1 Execution site(s)
Raysa N., born in 1922: “I lived in the center of the city. There was a ghetto there and my house was near it. The Jews were forced to wear yellow patches before the creation of the ghetto. I remember an old Jewish lady called Gilta, she took off this patch in order to go outside the ghetto and to come to our house. We gave her some food.” (Witness N°225, interviewed in Rudsk, on August 16, 2009)
"That day, the Germans killed about 2,000 civilians in two mass graves, each 20m long, 2m wide and 3m deep. With regards to the shoes, clothes and other belongings of the victims, the Germans first took them to Ivanovo, then on to Germany. In 1944, before the retreat, the Germans opened the graves in order to erase the traces of their crimes. They burned the bodies and buried the ashes.” [Act of the Soviet Extraordinary State Commission drawn up on November 6, 1944;RG-22.002M/7081-90-27]
“Regarding the Aktion in Ivanovo, three men were designated to shoot. I was one of them. We killed the Jews lying in the grave with a bullet in the neck. We used sub-machine guns and we were standing in the ditch. The Jews had to undress before the execution. We shot men, women and children.” [Deposition of Adolf P., a German shooter, made on June 2, 1964; B162-4965)
Rudsk was a small village near Ivanovo. During the war, the German authorities chose a site in a forest between Ivanovo and Rudsk to conduct the mass shooting of the Jews of Ivanovo. Ivanovo, called “Janow Poleski” before the war, was part of Poland until 1939. The first settlement of the Jews in Ivanovo dates back to the 17th century. The city went through a large development at the end of the 19h century thanks to industry, mostly at the behest of Jewish entrepreneurs. Before the Second World War, many Jews were artisans (tailors, furriers, carpenters, builders, tinsmiths, and locksmiths), storekeepers and merchants. The Jewish community flourished. There were circa. 3,000 Jews in Ivanovo in 1939 – about half of the total population.

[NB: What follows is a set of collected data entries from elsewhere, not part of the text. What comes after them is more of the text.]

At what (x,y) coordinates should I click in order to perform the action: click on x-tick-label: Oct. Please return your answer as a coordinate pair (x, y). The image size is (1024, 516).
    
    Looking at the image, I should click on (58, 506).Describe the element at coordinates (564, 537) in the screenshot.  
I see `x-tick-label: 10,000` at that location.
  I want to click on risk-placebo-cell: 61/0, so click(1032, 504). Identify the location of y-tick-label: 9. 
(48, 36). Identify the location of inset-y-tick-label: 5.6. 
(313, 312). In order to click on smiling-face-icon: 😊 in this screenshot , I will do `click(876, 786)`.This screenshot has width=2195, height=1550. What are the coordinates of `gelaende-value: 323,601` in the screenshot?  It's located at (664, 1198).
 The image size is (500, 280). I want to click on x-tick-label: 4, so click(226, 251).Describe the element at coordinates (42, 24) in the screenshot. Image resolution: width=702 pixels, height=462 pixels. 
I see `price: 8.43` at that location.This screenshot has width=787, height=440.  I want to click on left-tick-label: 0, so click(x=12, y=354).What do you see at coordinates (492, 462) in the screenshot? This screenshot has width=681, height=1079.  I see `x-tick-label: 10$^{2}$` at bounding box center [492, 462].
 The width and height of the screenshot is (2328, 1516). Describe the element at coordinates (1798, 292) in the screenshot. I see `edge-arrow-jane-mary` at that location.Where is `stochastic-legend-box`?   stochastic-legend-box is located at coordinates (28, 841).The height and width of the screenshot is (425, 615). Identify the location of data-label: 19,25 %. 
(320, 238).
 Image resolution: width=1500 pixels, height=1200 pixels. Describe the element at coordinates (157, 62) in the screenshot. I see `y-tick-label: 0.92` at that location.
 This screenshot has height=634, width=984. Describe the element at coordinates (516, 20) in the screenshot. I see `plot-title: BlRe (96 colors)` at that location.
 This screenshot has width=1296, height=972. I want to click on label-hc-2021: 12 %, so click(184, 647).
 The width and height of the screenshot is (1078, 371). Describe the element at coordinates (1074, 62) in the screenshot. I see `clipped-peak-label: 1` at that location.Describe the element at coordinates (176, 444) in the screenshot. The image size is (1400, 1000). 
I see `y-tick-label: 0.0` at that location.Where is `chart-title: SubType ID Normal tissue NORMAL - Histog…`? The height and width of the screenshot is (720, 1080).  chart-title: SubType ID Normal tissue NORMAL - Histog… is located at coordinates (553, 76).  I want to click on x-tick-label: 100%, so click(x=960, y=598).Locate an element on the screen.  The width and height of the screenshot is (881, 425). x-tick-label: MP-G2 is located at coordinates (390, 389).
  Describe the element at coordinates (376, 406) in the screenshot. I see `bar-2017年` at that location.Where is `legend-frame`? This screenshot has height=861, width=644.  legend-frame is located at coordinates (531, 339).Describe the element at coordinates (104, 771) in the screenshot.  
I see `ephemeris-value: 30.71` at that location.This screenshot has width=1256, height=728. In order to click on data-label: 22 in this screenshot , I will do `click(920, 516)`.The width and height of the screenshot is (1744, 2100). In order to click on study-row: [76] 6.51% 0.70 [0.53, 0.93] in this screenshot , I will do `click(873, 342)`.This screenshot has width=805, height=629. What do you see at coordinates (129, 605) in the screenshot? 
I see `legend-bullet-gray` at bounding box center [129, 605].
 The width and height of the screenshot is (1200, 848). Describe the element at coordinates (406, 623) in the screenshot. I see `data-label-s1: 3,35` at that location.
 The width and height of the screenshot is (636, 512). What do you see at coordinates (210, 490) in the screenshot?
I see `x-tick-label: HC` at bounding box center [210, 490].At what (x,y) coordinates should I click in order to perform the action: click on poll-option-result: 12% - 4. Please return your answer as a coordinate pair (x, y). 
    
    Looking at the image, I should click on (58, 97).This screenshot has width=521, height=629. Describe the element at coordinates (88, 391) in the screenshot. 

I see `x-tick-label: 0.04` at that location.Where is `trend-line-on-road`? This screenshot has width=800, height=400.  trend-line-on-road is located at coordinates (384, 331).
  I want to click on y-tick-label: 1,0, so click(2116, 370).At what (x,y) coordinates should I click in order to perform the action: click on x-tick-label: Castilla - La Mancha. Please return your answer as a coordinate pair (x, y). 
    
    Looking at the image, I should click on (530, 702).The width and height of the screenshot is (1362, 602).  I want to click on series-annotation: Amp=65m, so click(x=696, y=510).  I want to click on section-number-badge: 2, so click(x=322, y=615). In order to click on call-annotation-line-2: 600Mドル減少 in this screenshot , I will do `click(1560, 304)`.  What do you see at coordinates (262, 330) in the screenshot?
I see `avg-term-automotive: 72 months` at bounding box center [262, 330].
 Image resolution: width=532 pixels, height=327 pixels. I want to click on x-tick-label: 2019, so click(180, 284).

Ivanovo was first occupied by the Soviet troops and they stayed until June 27, 1941. At the beginning of the German occupation, about 400 Jewish men were shot. A local police was created and the majority of the Schutzmänner were Ukrainians. In early April 1942, a ghetto was established, surrounded by a barbed-wire fence. The conditions were inhumane. The liquidation of the ghetto took place on September 22, 1942. The Jews were assembled at the marketplace, before being taken to the killing site between Ivanovo and Rudsk. Some Jews resisted with weapons and the ghetto was set on fire. About 120 Jews managed to escape and hide in the forests. In total, about 2,800 Jews were murdered in Ivanovo during the German occupation. Just before the retreat, the perpetrators opened the graves and burned the corpses to erase the traces of their crimes.